Se l’obiettivo è invece acquisire una formazione più operativa e trasversale nel settore turistico, il Master in Progettazione, Comunicazione e Management del Turismo Culturale offre un cambio di prospettiva interessante. Si tratta di un Master di primo livello, accessibile quindi anche ai laureati triennali, e con una formula part-time che può risultare vantaggiosa per chi già lavora o desidera conciliare studio e altre attività. L’investimento economico è significativo (4.900 €), ma giustificato da un approccio multidisciplinare (coinvolge diversi dipartimenti) e da un MFGS di 7, superiore a quello del Master principale. Ideale per chi vuole approcciarsi rapidamente al management e alla progettazione di eventi e servizi turistici, con un taglio pratico e immediatamente spendibile.

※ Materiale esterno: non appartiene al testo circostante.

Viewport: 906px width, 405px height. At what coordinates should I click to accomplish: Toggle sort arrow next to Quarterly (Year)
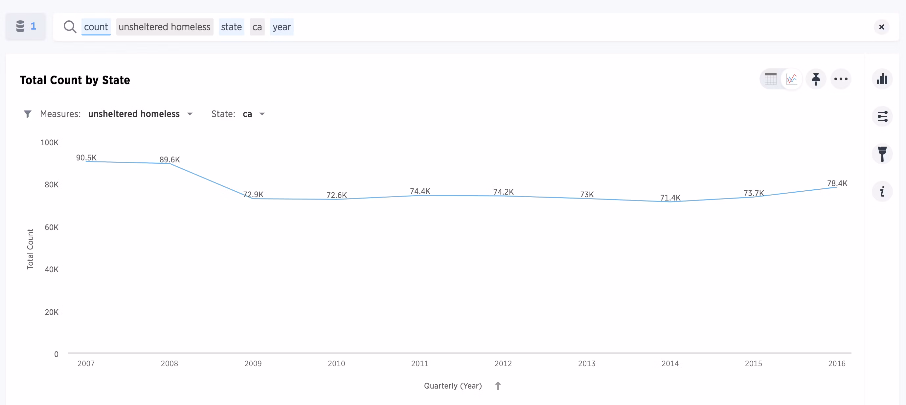pyautogui.click(x=498, y=386)
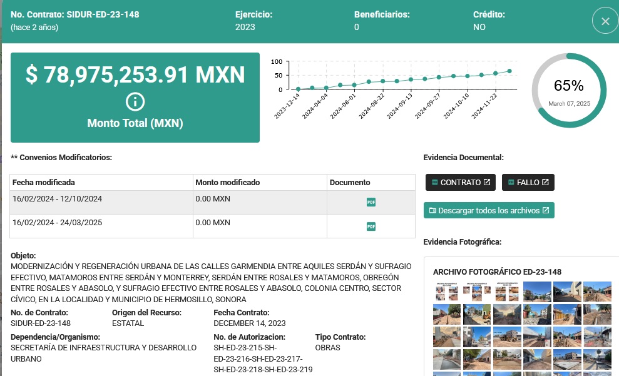Click the $ 78,975,253.91 MXN amount card
Viewport: 619px width, 376px height.
click(135, 98)
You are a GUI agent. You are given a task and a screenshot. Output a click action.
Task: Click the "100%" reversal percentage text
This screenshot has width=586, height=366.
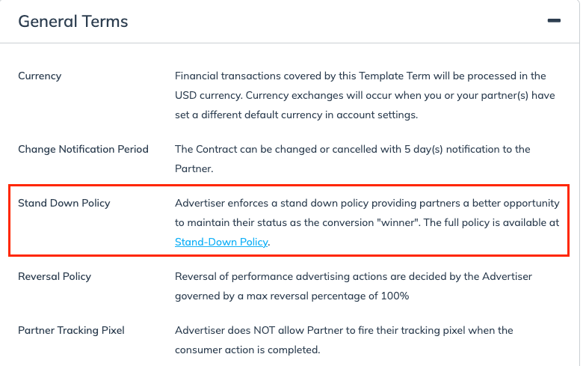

Per chi desidera invece una formazione manageriale internazionale, la Laurea Magistrale in Tourism Management presso la Libera Università di Bolzano rappresenta un’alternativa di secondo livello particolarmente interessante. Anche in questo caso il percorso dura due anni, ma il focus è chiaramente orientato verso la gestione e la strategia aziendale in ambito turistico, con un respiro internazionale. Il costo contenuto (1.200 €) la rende una delle opzioni più accessibili dal punto di vista economico, mentre il MFGS di 8 segnala una qualità percepita e una reputazione molto elevate. È la scelta ideale per chi ambisce a ruoli di responsabilità o a carriere internazionali nel settore turistico, spostando l’accento dalla valorizzazione linguistica a quella gestionale e strategica.
Infine, chi cerca una specializzazione intensiva e fortemente orientata al business troverà nel Strategia e Management del Turismo - Master in International Management della Luiss Business School una soluzione di primo livello di alto profilo. Dura solo 12 mesi, è gratuito (un dato molto raro per master di questo tipo) e ha un MFGS di 7.3, quindi superiore alla media. La didattica è full time, pensata per chi vuole immergersi completamente in un percorso di formazione manageriale, magari dopo una triennale non specifica, con l’obiettivo di inserirsi rapidamente nel mercato del lavoro turistico internazionale.